**Records shown**
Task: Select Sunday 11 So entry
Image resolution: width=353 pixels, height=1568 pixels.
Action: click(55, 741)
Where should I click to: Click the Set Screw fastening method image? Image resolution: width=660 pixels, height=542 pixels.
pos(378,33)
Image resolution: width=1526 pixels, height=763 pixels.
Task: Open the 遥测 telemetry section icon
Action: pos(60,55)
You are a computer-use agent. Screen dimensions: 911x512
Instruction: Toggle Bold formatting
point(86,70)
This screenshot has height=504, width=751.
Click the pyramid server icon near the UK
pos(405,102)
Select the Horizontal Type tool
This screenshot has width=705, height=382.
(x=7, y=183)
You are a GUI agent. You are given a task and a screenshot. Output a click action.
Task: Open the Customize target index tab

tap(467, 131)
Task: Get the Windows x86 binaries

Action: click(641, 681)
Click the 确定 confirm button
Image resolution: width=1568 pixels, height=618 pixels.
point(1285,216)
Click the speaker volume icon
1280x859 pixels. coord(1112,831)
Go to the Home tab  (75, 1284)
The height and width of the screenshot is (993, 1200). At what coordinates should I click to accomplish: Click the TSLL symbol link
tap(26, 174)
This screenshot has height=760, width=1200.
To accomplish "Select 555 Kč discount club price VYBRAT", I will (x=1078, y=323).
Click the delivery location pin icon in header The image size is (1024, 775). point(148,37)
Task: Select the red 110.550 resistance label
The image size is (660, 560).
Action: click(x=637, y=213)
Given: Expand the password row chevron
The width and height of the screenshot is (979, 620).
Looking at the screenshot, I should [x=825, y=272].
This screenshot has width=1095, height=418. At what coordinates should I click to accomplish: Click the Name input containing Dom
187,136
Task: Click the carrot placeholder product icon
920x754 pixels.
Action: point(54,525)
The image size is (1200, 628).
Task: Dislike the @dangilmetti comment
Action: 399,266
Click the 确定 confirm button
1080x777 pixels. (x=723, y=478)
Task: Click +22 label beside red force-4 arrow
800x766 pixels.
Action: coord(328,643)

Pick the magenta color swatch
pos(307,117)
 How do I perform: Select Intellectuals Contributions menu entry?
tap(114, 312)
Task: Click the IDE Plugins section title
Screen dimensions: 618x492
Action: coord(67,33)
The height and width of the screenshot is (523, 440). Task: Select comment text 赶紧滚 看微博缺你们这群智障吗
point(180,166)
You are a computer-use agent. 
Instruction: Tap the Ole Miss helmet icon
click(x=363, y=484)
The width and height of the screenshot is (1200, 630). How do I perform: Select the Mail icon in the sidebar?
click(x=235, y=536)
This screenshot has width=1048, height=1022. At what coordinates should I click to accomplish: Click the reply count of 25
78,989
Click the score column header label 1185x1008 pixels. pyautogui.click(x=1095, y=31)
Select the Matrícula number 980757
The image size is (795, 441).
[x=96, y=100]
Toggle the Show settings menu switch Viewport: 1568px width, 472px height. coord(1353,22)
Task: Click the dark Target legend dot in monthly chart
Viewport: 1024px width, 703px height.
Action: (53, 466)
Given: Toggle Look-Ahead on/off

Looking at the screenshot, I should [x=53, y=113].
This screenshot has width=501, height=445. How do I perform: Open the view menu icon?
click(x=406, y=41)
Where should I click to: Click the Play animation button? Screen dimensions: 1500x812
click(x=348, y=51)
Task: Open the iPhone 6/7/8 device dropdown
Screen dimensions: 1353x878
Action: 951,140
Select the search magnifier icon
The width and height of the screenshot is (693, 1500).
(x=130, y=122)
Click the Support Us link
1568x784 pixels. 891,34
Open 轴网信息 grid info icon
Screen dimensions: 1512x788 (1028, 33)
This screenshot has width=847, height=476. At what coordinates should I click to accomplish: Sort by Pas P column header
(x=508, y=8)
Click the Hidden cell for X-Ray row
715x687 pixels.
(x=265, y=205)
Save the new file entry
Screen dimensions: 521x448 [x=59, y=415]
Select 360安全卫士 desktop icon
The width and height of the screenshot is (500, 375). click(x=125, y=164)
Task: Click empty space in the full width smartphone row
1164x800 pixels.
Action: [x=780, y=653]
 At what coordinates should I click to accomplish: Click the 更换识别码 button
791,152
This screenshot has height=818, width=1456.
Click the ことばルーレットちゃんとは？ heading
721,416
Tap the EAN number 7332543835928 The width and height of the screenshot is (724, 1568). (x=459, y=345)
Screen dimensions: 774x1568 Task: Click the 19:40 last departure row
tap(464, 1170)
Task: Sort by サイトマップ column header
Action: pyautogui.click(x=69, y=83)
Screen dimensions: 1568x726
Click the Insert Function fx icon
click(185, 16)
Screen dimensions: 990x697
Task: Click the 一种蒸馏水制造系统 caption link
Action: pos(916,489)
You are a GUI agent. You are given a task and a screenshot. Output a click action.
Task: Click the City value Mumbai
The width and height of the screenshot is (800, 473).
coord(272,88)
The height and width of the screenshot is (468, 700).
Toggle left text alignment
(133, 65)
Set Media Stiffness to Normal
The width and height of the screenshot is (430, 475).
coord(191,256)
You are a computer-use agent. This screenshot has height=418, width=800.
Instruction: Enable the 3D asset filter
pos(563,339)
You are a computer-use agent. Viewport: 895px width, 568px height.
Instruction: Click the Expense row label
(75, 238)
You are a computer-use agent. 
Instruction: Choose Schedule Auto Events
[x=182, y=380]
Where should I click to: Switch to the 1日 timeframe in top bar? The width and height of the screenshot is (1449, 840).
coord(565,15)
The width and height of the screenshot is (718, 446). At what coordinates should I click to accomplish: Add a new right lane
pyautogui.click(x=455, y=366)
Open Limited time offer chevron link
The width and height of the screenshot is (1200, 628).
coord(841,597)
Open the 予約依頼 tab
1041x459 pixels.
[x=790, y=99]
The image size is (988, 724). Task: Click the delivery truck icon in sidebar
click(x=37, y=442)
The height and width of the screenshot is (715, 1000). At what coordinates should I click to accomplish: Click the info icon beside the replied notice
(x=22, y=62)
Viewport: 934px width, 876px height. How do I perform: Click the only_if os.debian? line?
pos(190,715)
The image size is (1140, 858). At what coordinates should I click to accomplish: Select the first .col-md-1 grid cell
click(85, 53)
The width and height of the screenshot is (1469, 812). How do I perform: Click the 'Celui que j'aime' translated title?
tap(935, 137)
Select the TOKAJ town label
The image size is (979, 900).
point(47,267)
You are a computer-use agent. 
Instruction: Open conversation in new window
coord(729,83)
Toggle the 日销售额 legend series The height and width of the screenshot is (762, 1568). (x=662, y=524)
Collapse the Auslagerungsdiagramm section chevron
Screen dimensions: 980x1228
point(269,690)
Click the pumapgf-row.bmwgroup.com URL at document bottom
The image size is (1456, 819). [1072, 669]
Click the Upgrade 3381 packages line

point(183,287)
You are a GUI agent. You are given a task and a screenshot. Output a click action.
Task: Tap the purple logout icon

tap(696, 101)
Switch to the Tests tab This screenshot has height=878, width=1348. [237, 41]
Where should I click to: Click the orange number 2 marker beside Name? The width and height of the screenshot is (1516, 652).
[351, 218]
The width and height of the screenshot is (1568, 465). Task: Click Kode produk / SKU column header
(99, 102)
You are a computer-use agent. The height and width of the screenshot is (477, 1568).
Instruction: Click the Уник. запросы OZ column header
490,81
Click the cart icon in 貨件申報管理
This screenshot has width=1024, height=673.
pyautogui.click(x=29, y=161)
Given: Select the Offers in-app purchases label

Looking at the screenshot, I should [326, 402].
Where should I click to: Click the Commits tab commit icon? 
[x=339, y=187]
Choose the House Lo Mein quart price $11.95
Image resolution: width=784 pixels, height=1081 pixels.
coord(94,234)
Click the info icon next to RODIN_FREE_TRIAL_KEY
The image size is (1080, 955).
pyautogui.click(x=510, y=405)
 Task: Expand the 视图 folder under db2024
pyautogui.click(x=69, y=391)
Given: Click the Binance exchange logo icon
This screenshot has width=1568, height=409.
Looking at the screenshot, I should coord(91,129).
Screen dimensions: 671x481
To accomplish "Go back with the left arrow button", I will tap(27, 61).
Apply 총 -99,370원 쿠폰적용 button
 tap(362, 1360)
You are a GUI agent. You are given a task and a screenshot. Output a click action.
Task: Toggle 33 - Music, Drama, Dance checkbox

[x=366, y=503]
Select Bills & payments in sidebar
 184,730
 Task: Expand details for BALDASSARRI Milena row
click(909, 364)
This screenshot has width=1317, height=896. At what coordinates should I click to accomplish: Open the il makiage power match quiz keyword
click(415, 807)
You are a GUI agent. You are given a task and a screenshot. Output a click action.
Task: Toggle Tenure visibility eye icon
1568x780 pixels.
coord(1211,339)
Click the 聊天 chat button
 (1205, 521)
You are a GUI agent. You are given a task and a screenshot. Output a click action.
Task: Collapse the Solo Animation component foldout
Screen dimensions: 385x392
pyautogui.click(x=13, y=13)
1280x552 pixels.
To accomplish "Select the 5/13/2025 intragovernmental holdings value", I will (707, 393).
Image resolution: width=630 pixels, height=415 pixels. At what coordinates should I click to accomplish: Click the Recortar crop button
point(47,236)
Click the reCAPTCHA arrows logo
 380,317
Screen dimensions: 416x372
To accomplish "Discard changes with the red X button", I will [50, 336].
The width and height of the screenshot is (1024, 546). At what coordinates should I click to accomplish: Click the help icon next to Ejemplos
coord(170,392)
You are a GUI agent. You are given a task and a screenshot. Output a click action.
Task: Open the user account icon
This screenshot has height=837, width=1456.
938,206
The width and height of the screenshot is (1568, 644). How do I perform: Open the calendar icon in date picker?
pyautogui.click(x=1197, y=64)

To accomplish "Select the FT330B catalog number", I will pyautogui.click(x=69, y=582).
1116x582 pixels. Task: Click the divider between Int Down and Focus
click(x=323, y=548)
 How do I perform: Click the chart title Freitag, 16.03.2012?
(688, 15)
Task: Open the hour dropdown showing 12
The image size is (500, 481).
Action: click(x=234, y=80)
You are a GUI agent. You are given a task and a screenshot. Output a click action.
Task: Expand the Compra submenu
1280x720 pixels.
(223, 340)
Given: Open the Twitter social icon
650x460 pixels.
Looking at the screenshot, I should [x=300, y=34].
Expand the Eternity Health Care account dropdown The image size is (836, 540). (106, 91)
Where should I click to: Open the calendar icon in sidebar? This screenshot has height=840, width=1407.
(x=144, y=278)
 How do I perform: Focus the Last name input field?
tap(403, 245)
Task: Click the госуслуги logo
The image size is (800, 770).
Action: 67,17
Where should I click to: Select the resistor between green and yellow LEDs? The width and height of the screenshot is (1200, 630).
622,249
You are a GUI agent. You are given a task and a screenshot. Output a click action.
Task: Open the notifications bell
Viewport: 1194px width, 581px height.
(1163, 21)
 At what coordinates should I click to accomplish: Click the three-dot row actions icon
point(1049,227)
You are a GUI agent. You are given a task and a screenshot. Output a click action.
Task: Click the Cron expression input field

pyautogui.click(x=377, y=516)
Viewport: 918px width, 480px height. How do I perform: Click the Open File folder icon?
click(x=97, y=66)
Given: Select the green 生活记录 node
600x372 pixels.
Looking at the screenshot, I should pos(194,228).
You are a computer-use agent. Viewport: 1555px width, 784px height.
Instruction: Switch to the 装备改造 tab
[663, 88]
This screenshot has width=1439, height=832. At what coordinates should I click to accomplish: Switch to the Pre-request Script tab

**Instructions for the task**
Pull out all lines from the entries above in which the word "legend" appears.

**Task output**
Task: Click the dark Target legend dot in monthly chart
Toggle the 日销售额 legend series The height and width of the screenshot is (762, 1568). (x=662, y=524)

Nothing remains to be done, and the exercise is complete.